Liberals, Islamists tussle over Egypt constitution

By Shaimaa Fayed

CAIRO | Tue Mar 27, 2012 2:35pm BST

CAIRO (Reuters) - Egyptian liberals and leftists wary of Islamist dominance of an assembly drafting a new constitution said on Tuesday they would write their own, deepening a row overshadowing a major element of the transition from President Hosni Mubarak's rule.

Liberals who have quit the 100-member assembly in protest at its make-up were among those who signed a statement that pledged to write an alternative constitution to the one being drafted by the official body, which was formed at the weekend.

"We shall undertake this duty from outside the official assembly in collaboration with all the segments of society and experts that should have been included from the beginning," said the statement, released at a news conference where one speaker after another accused the Islamists of seeking to dominate.

The row has raised doubts over the credibility of a process designed to set the rules for how Egypt is governed, adding a new challenge to the ruling military's transition plans.

The Islamists secured a major say in the constitutional assembly's composition thanks to their strong position in parliament, where the Muslim Brotherhood and the more hardline Nour Party won some 70 percent of seats in recent elections.

Liberals, leftists and others say the poll result should not decide the make-up of a body that will write a constitution meant to last far longer than a parliamentary term. Women, young people and minority Christians are under-represented, they say.

"The political Islamic current has given itself the right to monopolise the writing of the constitution, excluding the other factions of Egyptian society," Ahmed Said, head of the liberal Free Egyptians Party, said at the meeting.

Mostafa El Gendy, a liberal and a member of the Revolution Continues group, told Reuters: "The constitution is for all Egyptians, to be participated in by all Egyptians."

LEGAL COMPLAINTS

The Muslim Brotherhood disputes accusations that Islamists dominate the Constitutional Assembly, saying it contains 48 Islamists, 36 from parliament and 12 from outside. Their opponents say a score of other members have Islamist leanings.

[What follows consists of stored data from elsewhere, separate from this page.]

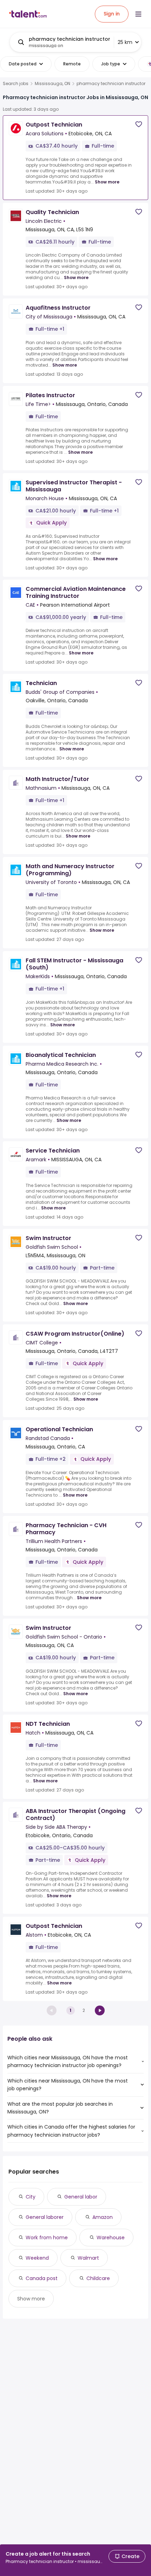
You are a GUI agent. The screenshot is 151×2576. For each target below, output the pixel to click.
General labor (80, 2196)
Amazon (102, 2217)
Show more (107, 182)
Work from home (47, 2237)
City (30, 2196)
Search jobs (15, 84)
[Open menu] (138, 14)
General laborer (45, 2217)
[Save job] (138, 124)
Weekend (37, 2257)
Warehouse (111, 2237)
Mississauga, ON (52, 84)
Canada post (42, 2278)
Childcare (98, 2278)
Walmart (88, 2257)
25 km (125, 42)
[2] (100, 2010)
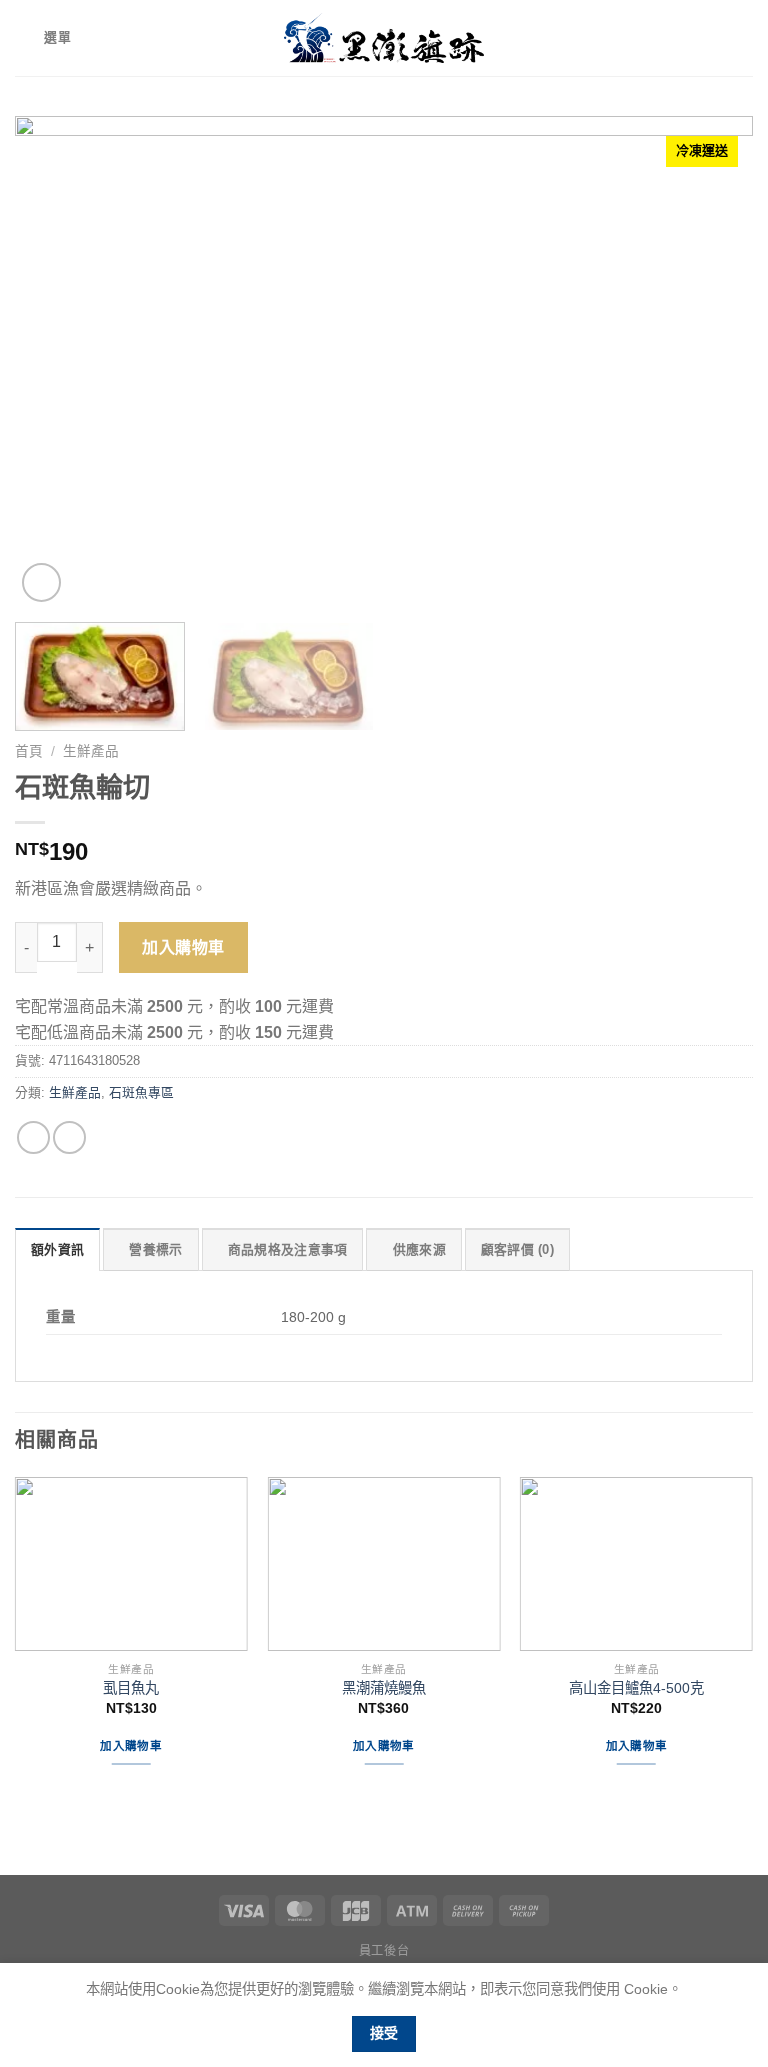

The Brotherhood, founded in 1928, has said the criticism amounts to an attempt by the minority to impose its will on an elected majority. "Thirty million people elected those MPs. How come they shouldn't be part of the assembly?" asked Abdel Khaleq al-Sherif, a member of the Brotherhood's advisory council.

Field Marshal Mohamed Hussein Tantawi, head of the military council ruling Egypt since Mubarak was toppled, met politicians on Tuesday to try to resolve the crisis, an army official said.

The military council is due to hand power to a new president at the end of June, completing a transition to civilian rule.

A Cairo court convened on Tuesday to hear legal complaints filed by Egyptians over the formation of the constitutional assembly, and about 150 protesters gathered outside.

"We didn't die so the Brotherhood could write the constitution," read one of their banners.

Hafez Abou Saeda, head of the Egyptian Organisation for Human Rights, who was among the crowd, said: "It (the assembly) poses great danger because it means two parties with Islamist orientations will divide amongst themselves the constitution, meaning they can restrict rights and freedoms.

"They can seek to implement a system of government that gives more powers to the majority party, turning our system from a presidential one to a parliamentary one which leads to control of the upper and lower houses of parliament and the government."

Some members of the Brotherhood and the Nour Party have also criticised the way the assembly was formed.

"I call on the Muslim Brotherhood and the Salafi Nour Party, to which I am honoured to belong, to open the door to communication and dialogue," said Yasser Salah El-Kadi, an Islamist MP who attended Tuesday's news conference.